Добавить в цитаты Настройки чтения

Страница 54 из 83

– Но то, что произошло между мной и…

– Давайте не будем говорить о том, чего уже не изменить и что никак не влияет на наше будущее. Совсем недавно, будучи молодой глупышкой, я считала, что женщине не пристало самой зарабатывать на жизнь для себя и своей семьи. Узнав же о вас, о вашей решимости и силе духа, я устыдилась своих убеждений. Мне стыдно потому, что, глядя на вас, я понимаю, что такое истинное достоинство. Поэтому давайте не будем долго задерживаться на нашем прошлом и начнем жизнь сначала. Если, конечно, вы не против.

В подкрепление своих слов Маргарита жестом предложила Елене присесть рядом с ней. Поколебавшись всего мгновение, Елена примостилась на краешке обитого гобеленом кресла с резными ножками и подлокотниками.

– Тогда расскажи мне обо всем. Ты, правда, выросла в такой вот роскоши? – спросила Маргарита, оглядывая великолепную библиотеку, по-прежнему не в силах поверить в свое счастье.

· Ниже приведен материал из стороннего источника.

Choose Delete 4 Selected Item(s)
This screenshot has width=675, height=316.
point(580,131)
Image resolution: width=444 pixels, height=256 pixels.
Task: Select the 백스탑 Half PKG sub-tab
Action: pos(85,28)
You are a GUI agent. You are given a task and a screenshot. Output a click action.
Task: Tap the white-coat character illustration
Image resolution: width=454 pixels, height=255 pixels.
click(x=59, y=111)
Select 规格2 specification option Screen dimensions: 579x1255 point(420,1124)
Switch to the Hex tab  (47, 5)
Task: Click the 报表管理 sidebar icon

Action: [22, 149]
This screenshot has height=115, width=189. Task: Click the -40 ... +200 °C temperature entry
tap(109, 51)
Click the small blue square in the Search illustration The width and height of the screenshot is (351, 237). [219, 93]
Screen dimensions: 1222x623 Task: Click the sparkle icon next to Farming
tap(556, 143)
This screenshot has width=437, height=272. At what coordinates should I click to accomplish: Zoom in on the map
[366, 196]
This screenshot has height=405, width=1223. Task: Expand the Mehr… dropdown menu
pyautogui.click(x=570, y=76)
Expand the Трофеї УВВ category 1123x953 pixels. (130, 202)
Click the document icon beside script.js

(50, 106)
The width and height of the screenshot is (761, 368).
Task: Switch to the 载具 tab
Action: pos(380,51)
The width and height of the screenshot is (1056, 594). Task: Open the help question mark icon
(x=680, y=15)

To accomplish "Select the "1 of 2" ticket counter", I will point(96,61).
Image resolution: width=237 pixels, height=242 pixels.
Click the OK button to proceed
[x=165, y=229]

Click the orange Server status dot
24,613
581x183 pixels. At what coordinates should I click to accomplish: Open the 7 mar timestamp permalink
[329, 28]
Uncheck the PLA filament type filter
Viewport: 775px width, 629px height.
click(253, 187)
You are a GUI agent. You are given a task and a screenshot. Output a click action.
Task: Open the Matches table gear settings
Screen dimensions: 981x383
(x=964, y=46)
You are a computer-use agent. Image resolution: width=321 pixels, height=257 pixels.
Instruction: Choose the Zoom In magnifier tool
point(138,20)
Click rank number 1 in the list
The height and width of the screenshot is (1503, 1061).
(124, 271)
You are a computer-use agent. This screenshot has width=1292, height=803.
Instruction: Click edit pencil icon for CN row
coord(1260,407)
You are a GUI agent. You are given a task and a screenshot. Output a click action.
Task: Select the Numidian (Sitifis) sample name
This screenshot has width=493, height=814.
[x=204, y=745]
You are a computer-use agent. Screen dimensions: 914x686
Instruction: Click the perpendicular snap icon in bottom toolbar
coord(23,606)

– Правда. Но благодаря переменам, происшедшим в моей жизни, я поняла, что богатство может исчезнуть так же быстро, как появилось. Мудрая женщина всегда будет об этом помнить, кем бы она себя ни считала.

– Я вижу, что у нас с тобой больше общего, чем могло показаться с первого взгляда. – Они снова замолчали, но теперь молчание было полно раздумий и воспоминаний.

– Значит, ты согласна? – спросила Маргарита, внимательно наблюдая за гостьей.

– Если вы уверены в том, что сами этого хотите.

– В этом я совершенно уверена.

Елена поклонилась, выражая почтение девушке, которая в свое время могла так же почитать ее саму.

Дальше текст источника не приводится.